Let’s talk tours. Guided tours are generally not our thing, we prefer exploring on our own. Unless you are camping at Teklanika or tent camping further into the park, this is the way to see the remainder of the road. You know that iconic picture of Denali reflecting back over Wonder lake, you will need the get a spot on a bus to get to this point in the park. The park service has their own team of tour buses, that run anywhere from 3-12 hour tours.

We were unfortunately only able to go on the 5 hour trip, with Holly to consider we left early and got back before the afternoon temperature started rising. This is longer than we would typically ever be away from her. These busses are also your best bet for seeing wildlife! Though it’s not guaranteed, we saw at least 6 Grizzlies, several Caribou, Dahl Sheep, Moose, several birds including a Short Eared Owl, Hawk Owl and finally Golden Eagles a plenty. Our driver Kevin was also awesome, knowledgeable and just as excited about every sighting as the rest of us!

Things to keep in mind:
°Your national parks pass does cover the cost of admission into this park

°Your pass does not cover camping (when making your reservations online you may be charged the admission fees as well, so show your pass when checking in to get that part refunded.)

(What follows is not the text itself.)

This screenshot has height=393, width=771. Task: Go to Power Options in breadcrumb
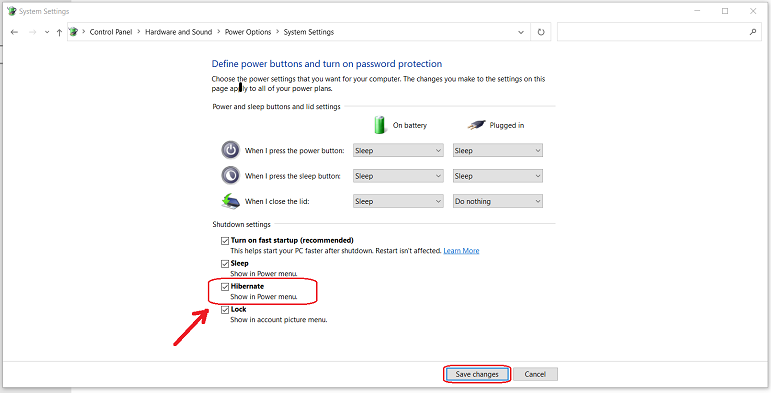[x=248, y=32]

°Your pass also does not cover the tour buses, and make those reservations early, some buses were looking pretty full. You do get access to free shuttle buses for the first 15 miles with your admission to the park.

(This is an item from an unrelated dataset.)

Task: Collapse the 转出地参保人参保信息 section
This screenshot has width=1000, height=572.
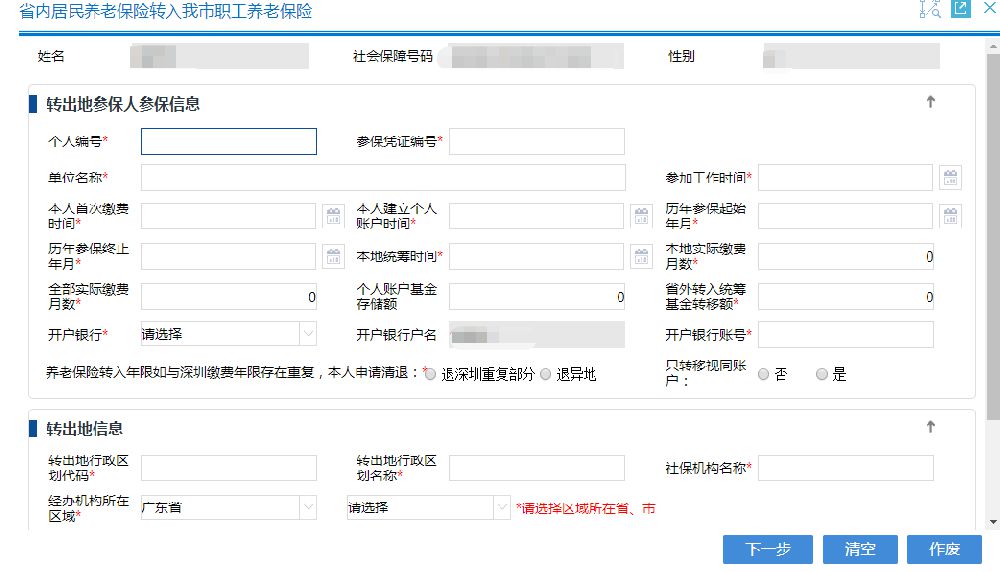Action: pyautogui.click(x=930, y=102)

°During peak season the campsites in this park fill up weeks in advance!!! We definetly recommend grabbing a site at Teklanika campground. If you are travelling by RV also remember to check on the size of your rig for restrictions, we saw at least one Class A make the trip. But there are no hookups in this park

°If you are camping in the park make your tour reservation before heading to your site. Once your in your site, the park asks that you keep your vehicle in your campsite. The tour buses will come pick you up at the camground

°Remember that all the campsites in the park are dry. So make sure you are stocked up and charged up before you head in. At Teklanika campground you will be booking your site for a minimum of 3 nights, and again, the vehicle stays put once it’s parked

°Travelling with pets? This one is always a challenge for us, but pet owners are asked to stick to the roadside trail, and parking areas or the road, and of course always on leash. Keep this in mind when you are planning how to see the park. We understand the busses may allow dogs (double check when booking) but stops are limited. So that’s potentially either a long time for your pooch to be alone, or on a bus with alot of very excited tourists

°The park does have a free dumpstation and potable water at the campground registration office

°Thinking of staying outside of the park? There are some great boondocking spots (mostly a short drive from the park) as well as a a few full service RV parks nearby

We drove from Fairbanks which brought us through Healy on our way to the park. Definetly stop and check out 49th State Brewing, they have an awesome beer selection, and nice menu (late night half price appies after 9pm). This pub is also home to the prop bus from Into the Wild, a popular photo op for tourists.

Or if you’re up for the Stampede Trail its just on the edge of town. Logan made his way out to the real “Magic Bus” back in 2004. His travel buddy had read John Krakauers story about Chris Mccandless, and couldn’t pass up the chance to see for themselves. The hike is long enough, it’s an overnighter. With two river crossings, some muddy spots, and all the wide open spaces.